Se il PD avesse, fin dall'inizio, giocato una partita (almeno una!), oggi nutrirei un rispetto maggiore e mi sentirei meno tradita. Invece, l'impressione che ho avuto, dopo solo poche settimane dall'inizio della campagna elettorale - ed è proseguita - è stata quella dell'ossessiva legittimazione del berlusconismo. In nome di un dialogo che – consapevole della sconfitta – Veltroni aveva cercato di stillare nel sistema politico attraverso un neonato sentimento di buonismo che voleva essere una pacca sulla spalla al cavaliere. Come il buon padre di famiglia fa col figlio indisciplinato, Veltroni ha amorevolmente accolto fra le braccia del perdono politico l'uomo che una parte – anche se la minoranza – dei cittadini di questo Paese reputa “un pessimo esempio italiano”. E lo ha fatto – evidentemente – senza capire che ha aiutato Berlusconi ad apparire più digeribile a tutti. Berlusconi, il conflitto di interessi, le questioni giudiziarie, eccetera. Tutto più digeribile. Tutto fatto passare come “condiviso dagli italiani”.
Oggi – a parte Di Pietro – parlare di conflitto d'interessi pare “arcaico”. Dà quasi noia. Con una certa stizza la maggior parte dei giornalisti surfa sulla questione ché tanto “quel che e fatto è fatto”, o meglio “quel che non è stato fatto non è stato fatto”. Io credo – invece – che sia arrivato il momento di fare quel che non è stato fatto: firmare per "eliminare" il lodo Alfano, chiedere da più parti e insistentemente che sia risolto il conflitto d'interessi, con attenzione alle leggine che come funghetti velenosi spuntano a latere di ogni norma che venga ritenuta "punitiva". Attenzione necessaria per evitare quel che è accaduto per il finanziamento dei partiti, per esempio.

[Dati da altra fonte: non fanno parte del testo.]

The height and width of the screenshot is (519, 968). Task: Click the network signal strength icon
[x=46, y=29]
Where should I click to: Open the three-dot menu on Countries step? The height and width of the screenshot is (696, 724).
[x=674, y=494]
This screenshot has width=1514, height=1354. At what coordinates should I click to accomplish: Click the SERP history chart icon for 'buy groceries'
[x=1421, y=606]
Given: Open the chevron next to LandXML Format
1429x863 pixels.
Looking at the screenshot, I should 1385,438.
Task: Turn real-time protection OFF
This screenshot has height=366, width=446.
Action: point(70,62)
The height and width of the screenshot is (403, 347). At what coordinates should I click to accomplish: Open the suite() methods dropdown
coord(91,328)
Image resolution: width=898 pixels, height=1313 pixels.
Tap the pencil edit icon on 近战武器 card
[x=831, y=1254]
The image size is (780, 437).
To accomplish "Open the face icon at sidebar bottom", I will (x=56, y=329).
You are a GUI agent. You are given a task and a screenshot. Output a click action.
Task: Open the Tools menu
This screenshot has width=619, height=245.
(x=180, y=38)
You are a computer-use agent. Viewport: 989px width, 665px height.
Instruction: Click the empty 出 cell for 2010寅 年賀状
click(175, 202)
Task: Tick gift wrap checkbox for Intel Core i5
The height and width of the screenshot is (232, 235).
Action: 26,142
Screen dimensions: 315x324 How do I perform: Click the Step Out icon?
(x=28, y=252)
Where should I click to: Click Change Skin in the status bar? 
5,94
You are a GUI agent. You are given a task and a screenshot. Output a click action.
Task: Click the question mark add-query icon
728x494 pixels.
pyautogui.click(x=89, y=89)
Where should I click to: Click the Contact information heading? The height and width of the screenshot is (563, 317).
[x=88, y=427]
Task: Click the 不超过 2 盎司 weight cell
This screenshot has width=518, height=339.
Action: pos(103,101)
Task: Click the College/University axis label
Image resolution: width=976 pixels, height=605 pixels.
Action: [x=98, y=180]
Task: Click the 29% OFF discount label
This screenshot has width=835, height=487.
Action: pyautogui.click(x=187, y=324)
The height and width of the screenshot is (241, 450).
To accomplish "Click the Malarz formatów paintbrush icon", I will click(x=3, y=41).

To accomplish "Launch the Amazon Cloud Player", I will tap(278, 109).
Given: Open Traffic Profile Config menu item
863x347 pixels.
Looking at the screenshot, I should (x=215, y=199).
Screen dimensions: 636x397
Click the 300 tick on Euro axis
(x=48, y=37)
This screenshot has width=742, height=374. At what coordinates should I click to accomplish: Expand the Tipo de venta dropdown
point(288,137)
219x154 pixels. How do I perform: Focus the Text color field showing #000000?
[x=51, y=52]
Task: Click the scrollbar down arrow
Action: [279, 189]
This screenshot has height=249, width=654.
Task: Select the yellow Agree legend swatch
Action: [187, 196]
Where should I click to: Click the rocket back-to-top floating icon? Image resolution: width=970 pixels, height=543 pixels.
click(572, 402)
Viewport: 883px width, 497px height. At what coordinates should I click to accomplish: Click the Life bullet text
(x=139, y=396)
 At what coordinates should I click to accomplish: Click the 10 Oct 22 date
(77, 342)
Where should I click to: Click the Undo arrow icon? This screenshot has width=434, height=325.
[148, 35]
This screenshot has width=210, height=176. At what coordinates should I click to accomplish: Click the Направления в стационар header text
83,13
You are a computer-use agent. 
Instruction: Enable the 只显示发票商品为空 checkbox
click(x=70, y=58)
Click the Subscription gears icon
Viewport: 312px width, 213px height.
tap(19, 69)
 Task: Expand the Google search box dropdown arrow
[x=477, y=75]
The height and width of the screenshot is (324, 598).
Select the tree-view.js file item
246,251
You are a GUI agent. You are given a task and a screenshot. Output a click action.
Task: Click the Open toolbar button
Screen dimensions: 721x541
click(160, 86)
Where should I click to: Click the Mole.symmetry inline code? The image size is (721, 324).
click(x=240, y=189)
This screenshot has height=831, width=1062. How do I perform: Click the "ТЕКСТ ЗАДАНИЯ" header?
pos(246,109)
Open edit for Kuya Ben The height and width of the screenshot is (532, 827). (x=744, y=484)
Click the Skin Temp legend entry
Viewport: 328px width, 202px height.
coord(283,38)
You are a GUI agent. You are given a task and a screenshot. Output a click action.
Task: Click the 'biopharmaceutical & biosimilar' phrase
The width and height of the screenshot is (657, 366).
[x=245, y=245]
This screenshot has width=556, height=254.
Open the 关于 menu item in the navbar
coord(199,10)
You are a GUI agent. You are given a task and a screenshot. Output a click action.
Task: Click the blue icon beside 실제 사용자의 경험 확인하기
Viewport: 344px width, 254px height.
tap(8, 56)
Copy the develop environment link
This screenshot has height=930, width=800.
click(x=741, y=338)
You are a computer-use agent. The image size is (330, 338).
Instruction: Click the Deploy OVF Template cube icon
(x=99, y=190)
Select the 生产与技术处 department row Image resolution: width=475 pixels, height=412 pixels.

Tornando a Sky, il raddoppio dell'IVA colpisce, certamente, l'impresa e qualche milione di cittadini (gli abbonati Sky). Tuttavia – isolata dalla questione conflitto d'interessi – la notizia non mi scandalizza. Sky ha inviato, uno o due mesi fa, una lettera agli abbonati (io sono fra questi) in cui comunicava il prossimo aumento del canone, quindi se Sky decidesse – che so? - di non applicare tali aumenti, forse i consumatori/utenti sarebbero in qualche misura tutelati. In ogni caso è una guerra fra potenti che – ancora una volta – usano il popolo italiano come corazza. Se fosse stato, a suo tempo, risolto il conflitto d'interessi la questione, oggi, non avrebbe storia. E, forse, anche i ministri del PDL potrebbero lavorare meglio, invece di dedicare il 90% del loro tempo a difendere il povero Silvio dagli "attacchi violenti" e, soprattutto, da sé stesso.